§ Task input
'''

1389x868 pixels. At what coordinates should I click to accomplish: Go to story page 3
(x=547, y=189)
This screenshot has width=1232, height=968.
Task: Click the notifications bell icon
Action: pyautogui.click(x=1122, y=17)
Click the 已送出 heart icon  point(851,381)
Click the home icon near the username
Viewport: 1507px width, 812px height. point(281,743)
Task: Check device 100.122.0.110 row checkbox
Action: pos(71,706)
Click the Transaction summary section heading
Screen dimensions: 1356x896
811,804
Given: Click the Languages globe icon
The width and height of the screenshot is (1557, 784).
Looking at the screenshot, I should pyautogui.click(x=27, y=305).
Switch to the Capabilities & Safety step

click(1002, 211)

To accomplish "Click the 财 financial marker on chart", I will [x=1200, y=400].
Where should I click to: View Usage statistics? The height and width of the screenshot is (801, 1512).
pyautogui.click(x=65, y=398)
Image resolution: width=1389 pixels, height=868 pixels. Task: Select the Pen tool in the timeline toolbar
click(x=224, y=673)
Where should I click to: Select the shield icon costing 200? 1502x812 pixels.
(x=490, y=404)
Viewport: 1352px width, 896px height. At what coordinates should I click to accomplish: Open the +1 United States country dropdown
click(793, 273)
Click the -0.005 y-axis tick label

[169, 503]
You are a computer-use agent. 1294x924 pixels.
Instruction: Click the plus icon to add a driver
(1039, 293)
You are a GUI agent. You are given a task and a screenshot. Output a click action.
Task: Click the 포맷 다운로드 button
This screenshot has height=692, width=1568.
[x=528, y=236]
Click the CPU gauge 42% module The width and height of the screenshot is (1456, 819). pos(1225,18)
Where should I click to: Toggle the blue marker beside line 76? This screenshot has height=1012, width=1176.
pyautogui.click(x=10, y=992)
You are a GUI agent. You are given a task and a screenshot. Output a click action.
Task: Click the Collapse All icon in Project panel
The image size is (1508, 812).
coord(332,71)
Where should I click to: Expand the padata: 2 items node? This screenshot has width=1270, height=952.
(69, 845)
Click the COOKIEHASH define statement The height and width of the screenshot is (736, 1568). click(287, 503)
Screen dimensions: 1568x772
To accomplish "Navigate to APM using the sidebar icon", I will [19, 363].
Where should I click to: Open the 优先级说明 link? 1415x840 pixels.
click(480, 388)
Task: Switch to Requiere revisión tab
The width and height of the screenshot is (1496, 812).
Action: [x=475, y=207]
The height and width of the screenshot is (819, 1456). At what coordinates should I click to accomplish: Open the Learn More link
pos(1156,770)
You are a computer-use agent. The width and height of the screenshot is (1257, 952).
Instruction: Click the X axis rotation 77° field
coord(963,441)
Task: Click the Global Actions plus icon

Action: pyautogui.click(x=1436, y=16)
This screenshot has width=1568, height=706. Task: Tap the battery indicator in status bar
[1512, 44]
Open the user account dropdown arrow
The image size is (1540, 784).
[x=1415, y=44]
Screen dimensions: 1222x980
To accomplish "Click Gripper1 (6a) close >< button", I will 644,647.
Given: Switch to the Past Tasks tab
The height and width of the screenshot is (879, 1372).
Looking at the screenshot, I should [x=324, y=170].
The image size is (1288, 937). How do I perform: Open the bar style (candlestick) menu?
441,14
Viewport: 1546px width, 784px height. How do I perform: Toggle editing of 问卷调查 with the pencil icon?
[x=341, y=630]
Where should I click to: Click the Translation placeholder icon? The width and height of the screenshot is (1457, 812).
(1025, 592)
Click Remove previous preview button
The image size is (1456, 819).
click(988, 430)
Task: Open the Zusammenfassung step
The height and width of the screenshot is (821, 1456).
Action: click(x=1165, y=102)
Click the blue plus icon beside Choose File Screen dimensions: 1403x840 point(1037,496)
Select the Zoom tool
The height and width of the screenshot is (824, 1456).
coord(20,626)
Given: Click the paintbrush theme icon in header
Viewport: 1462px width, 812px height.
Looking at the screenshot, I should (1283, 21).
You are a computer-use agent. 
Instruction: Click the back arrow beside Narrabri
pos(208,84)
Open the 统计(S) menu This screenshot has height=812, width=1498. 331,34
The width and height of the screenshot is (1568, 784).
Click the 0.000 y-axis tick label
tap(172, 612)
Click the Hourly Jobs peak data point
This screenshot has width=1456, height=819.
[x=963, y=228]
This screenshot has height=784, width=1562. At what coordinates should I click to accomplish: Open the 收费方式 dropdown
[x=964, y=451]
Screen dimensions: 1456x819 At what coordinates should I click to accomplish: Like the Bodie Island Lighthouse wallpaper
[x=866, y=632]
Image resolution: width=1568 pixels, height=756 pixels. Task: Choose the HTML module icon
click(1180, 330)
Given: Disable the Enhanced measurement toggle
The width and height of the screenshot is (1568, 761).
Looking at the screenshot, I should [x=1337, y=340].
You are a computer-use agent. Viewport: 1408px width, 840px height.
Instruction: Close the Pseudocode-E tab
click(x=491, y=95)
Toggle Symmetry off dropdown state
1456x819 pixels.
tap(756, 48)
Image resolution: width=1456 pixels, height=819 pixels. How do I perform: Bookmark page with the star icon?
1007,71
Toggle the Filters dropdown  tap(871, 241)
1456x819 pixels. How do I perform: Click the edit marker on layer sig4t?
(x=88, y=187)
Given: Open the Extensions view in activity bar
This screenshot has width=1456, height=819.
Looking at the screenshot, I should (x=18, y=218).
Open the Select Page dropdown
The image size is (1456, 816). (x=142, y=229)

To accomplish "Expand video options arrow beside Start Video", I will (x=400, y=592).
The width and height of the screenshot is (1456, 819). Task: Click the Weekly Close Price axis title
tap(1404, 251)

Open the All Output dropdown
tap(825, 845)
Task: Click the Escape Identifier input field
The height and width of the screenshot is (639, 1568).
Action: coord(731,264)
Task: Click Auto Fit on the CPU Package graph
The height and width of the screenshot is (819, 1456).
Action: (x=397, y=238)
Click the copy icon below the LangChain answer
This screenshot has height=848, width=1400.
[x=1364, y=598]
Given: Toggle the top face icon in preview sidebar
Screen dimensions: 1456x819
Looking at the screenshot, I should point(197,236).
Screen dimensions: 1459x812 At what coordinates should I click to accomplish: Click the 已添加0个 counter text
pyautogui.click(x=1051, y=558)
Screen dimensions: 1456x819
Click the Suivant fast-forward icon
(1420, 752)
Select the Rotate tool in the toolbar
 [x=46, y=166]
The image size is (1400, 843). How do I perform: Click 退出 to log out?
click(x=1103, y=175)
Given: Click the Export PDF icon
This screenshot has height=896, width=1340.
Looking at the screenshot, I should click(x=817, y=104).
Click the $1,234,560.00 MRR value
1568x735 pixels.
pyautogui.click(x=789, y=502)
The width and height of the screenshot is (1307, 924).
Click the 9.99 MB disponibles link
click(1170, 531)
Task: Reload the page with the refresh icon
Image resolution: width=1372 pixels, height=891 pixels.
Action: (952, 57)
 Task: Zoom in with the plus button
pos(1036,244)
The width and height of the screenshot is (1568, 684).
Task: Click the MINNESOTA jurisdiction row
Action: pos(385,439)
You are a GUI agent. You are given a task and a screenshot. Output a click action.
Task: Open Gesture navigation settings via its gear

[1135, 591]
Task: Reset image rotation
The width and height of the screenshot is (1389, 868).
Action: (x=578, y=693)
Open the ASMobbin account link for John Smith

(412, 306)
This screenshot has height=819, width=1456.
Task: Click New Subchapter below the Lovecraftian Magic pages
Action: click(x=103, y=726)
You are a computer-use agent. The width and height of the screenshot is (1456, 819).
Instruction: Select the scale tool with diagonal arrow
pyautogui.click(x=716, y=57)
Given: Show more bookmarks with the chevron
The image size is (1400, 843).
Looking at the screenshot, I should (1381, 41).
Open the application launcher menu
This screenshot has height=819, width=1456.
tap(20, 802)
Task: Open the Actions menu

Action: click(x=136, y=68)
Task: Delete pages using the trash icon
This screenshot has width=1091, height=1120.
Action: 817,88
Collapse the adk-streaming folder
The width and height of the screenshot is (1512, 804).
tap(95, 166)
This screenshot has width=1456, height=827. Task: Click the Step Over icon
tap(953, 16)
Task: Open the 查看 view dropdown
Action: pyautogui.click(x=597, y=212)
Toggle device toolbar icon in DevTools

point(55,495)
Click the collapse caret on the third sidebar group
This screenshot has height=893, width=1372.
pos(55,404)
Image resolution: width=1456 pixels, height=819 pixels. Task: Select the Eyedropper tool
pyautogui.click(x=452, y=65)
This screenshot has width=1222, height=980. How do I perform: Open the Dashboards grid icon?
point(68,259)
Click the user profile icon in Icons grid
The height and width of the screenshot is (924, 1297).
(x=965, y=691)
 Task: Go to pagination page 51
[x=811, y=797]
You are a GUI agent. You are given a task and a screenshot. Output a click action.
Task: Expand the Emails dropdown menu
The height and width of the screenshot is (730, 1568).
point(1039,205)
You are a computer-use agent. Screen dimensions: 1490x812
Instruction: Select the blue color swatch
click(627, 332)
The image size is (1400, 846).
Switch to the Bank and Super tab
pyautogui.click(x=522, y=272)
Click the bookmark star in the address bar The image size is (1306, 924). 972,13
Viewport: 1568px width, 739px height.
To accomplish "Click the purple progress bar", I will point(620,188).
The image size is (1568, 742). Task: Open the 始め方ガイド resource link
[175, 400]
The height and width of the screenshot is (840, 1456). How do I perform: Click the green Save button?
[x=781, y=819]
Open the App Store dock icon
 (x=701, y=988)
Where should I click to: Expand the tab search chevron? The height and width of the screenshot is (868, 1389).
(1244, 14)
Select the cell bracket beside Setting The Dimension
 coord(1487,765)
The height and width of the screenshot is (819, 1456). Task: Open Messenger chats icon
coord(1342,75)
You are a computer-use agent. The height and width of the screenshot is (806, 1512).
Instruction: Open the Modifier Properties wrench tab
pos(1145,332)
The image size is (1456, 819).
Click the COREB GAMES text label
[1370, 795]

'''

§ Work request
Sift the data above for lines with "preview", then copy each one.

§ Answer for the task
Click Remove previous preview button
Given: Toggle the top face icon in preview sidebar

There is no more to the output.